Les "articles de Paris" dont tout le monde comprend la signification rentrent dans le 15o.

Dans le 16o, il s'agit des soies de certains animaux comme les porcs et les sangliers.

Les tapis et les nattes rentrent dans les objets d'ameublement et d'ornement (17o).

Article 29.

Ne peuvent non plus être considérés comme contrebande de guerre:

1o Les objets et matériaux servant exclusivement à soigner les malades et les blessés. Toutefois, ils peuvent, en cas de nécessité militaire importante, être réquisitionnés, moyennant une indemnité, lorsqu'ils ont la destination prévue à l'article 30.
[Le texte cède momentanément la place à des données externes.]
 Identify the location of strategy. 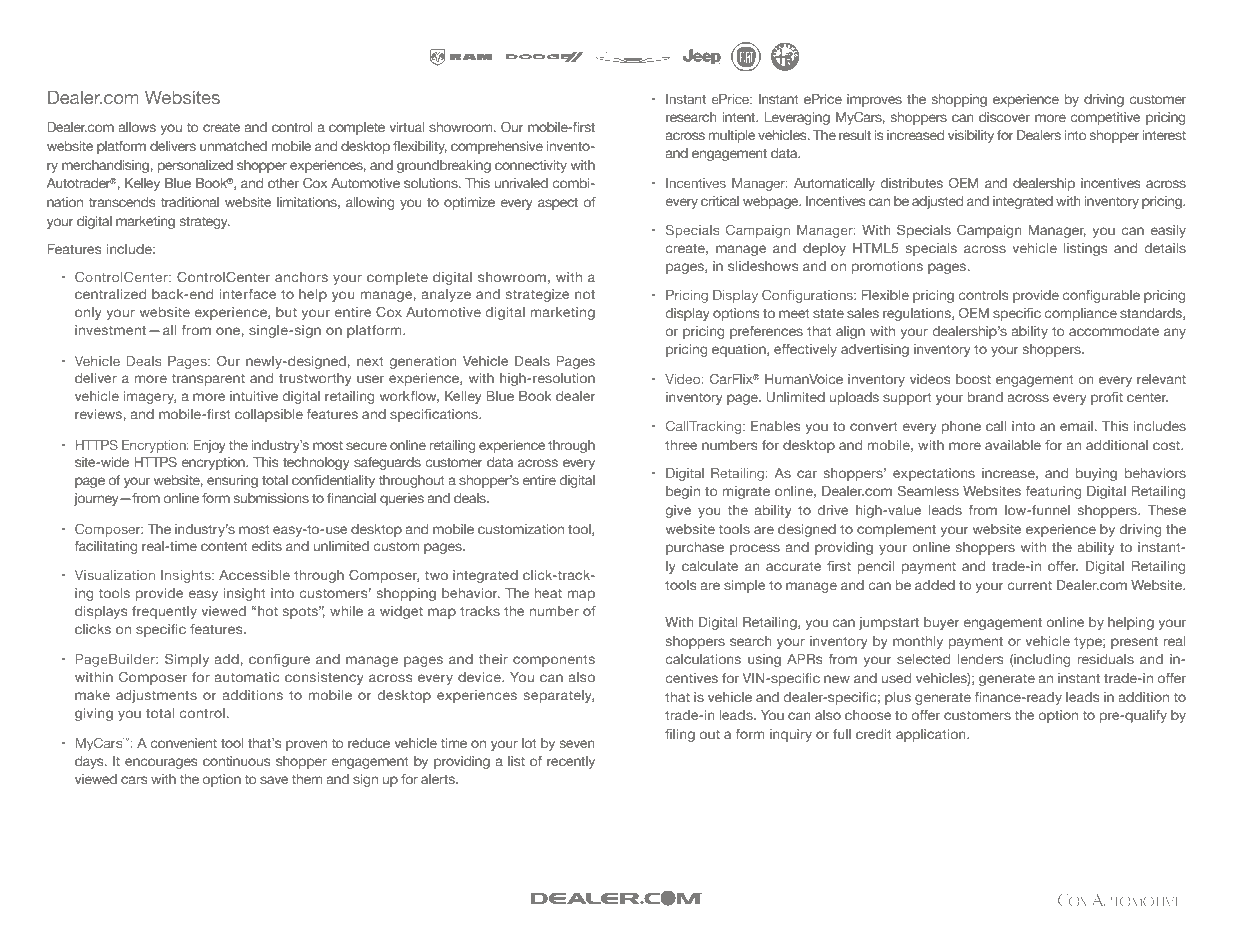
(205, 222).
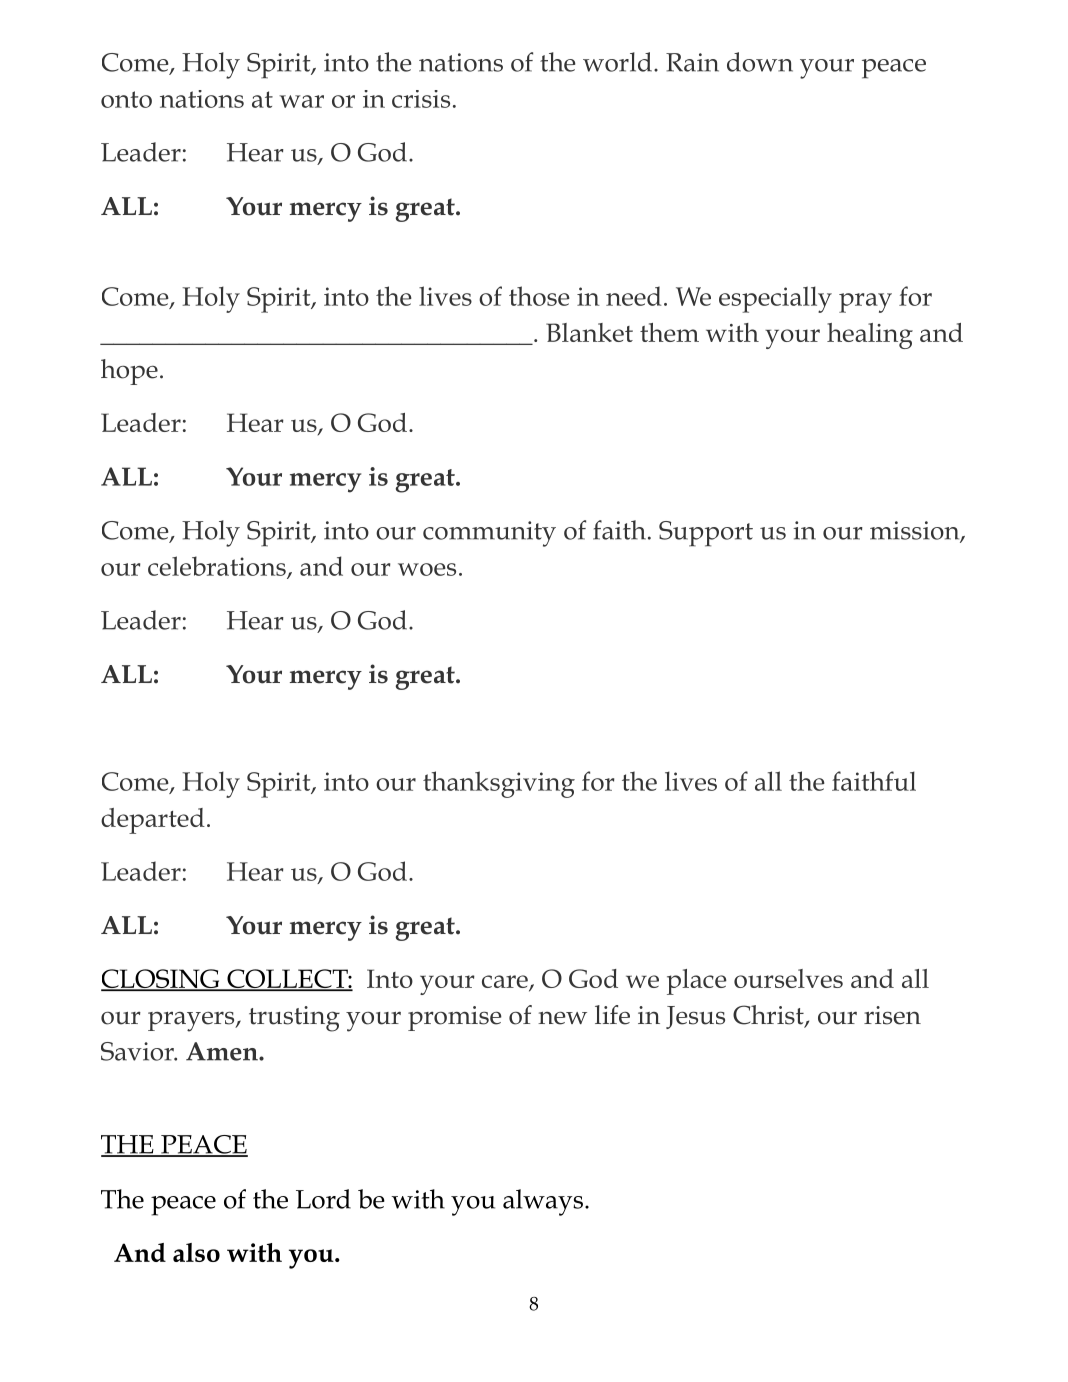 The image size is (1068, 1382). I want to click on crisis, so click(421, 99).
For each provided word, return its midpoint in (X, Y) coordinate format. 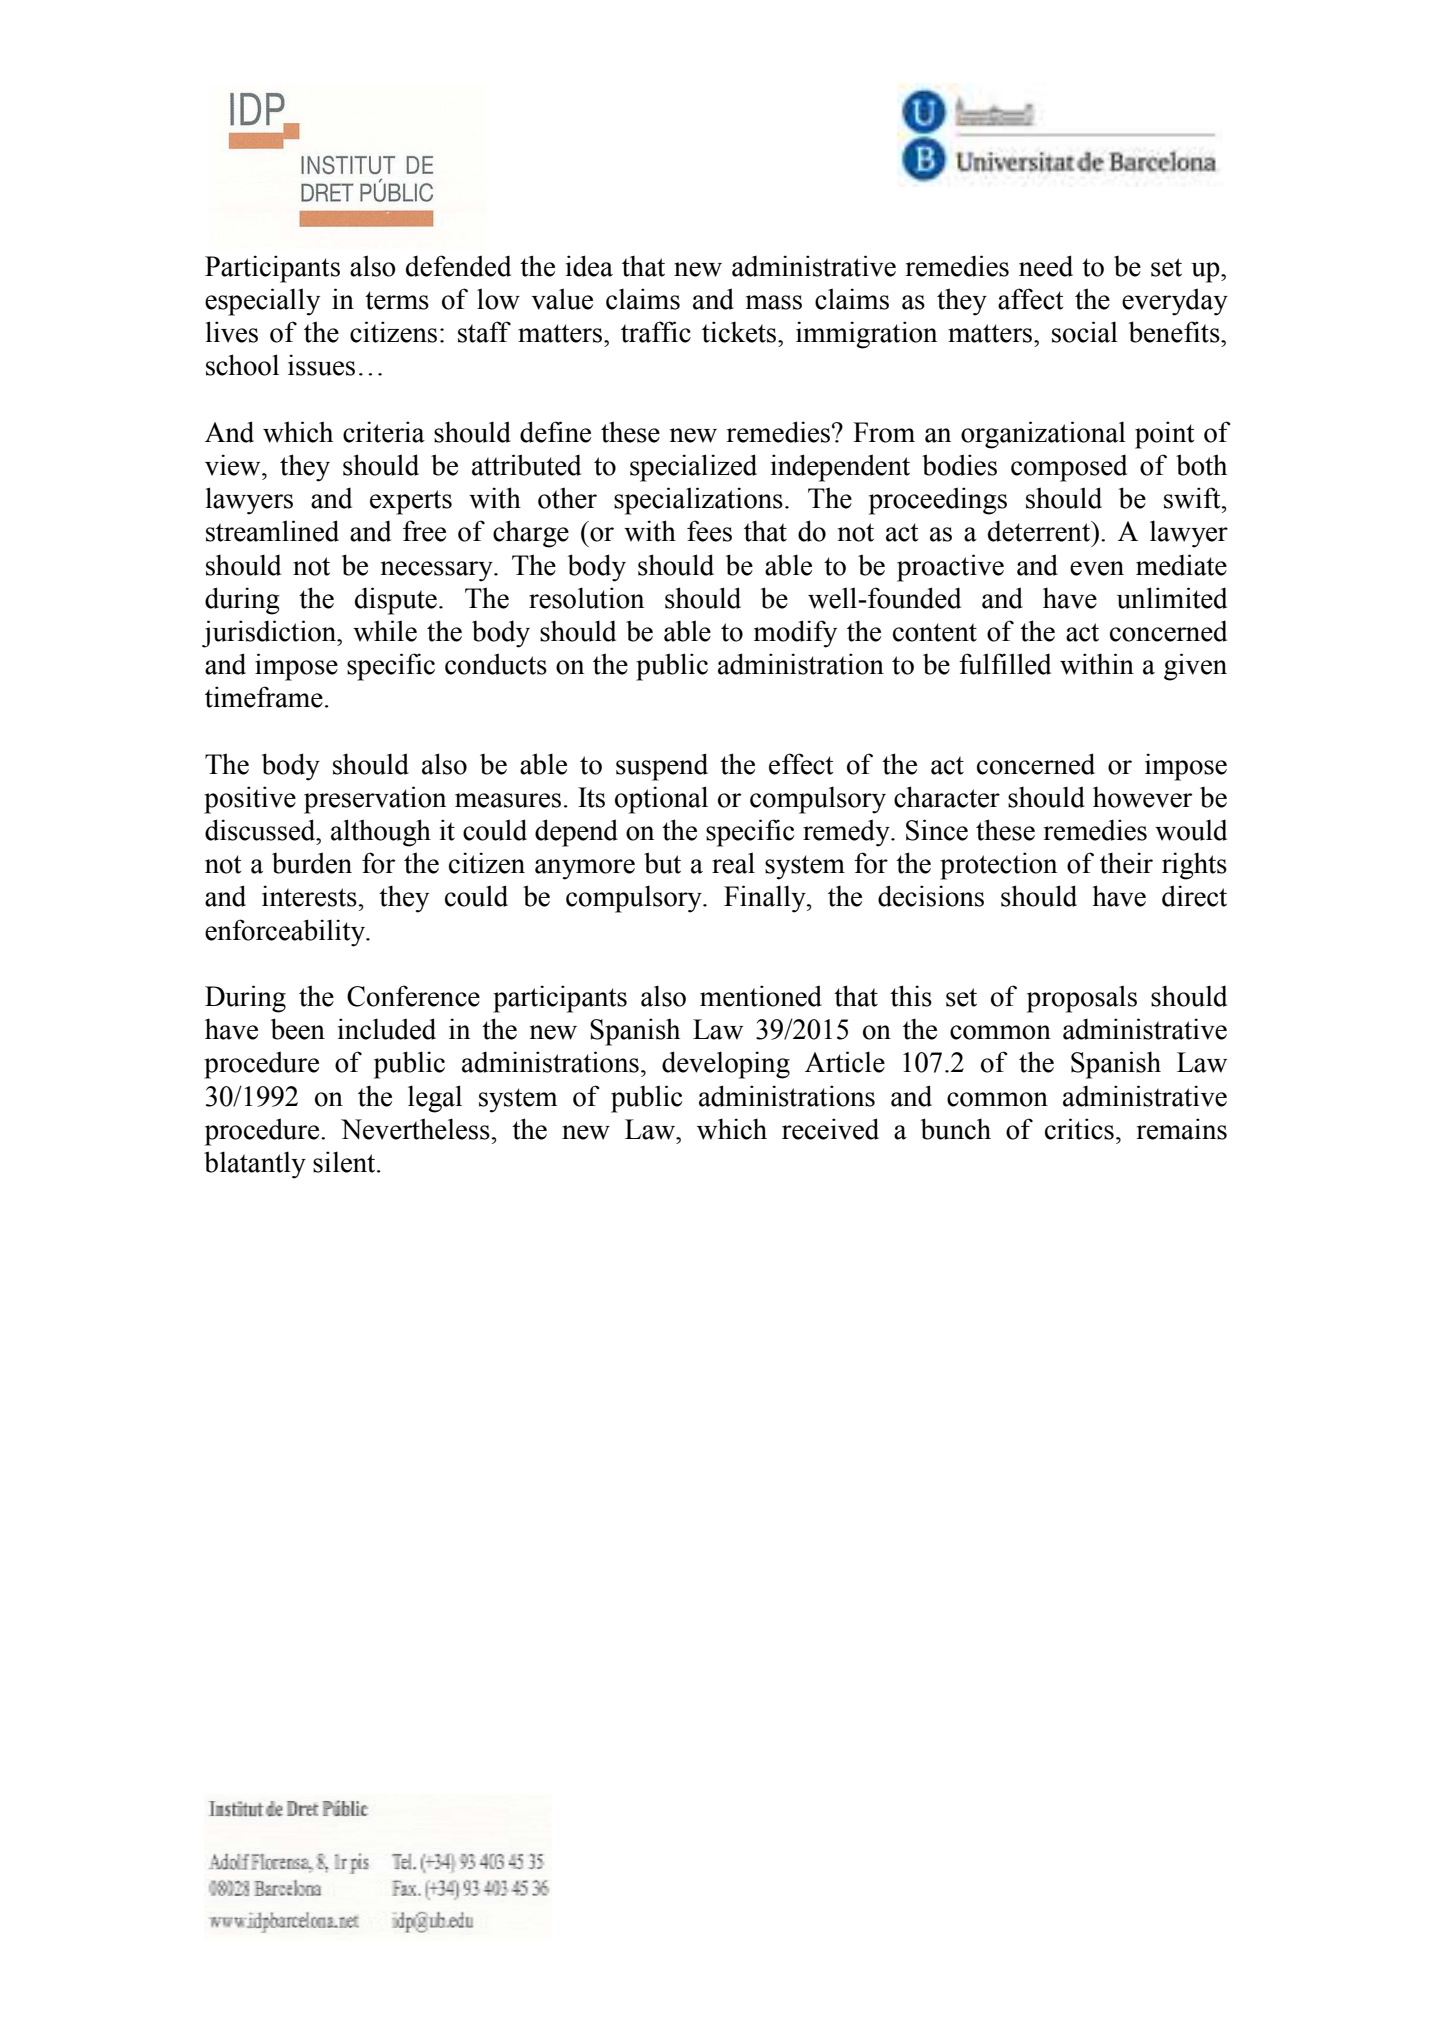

2o Les objets et matériaux destinés à l'usage du navire où ils sont trouvés, ainsi qu'à l'usage de l'équipage et des passagers de ce navire pendant la traversée.

Si les objets énumérés dans l'article 29 ne sont pas non plus considérés comme contrebande de guerre, c'est pour des motifs autres que ceux qui ont fait admettre la liste de l'article 28.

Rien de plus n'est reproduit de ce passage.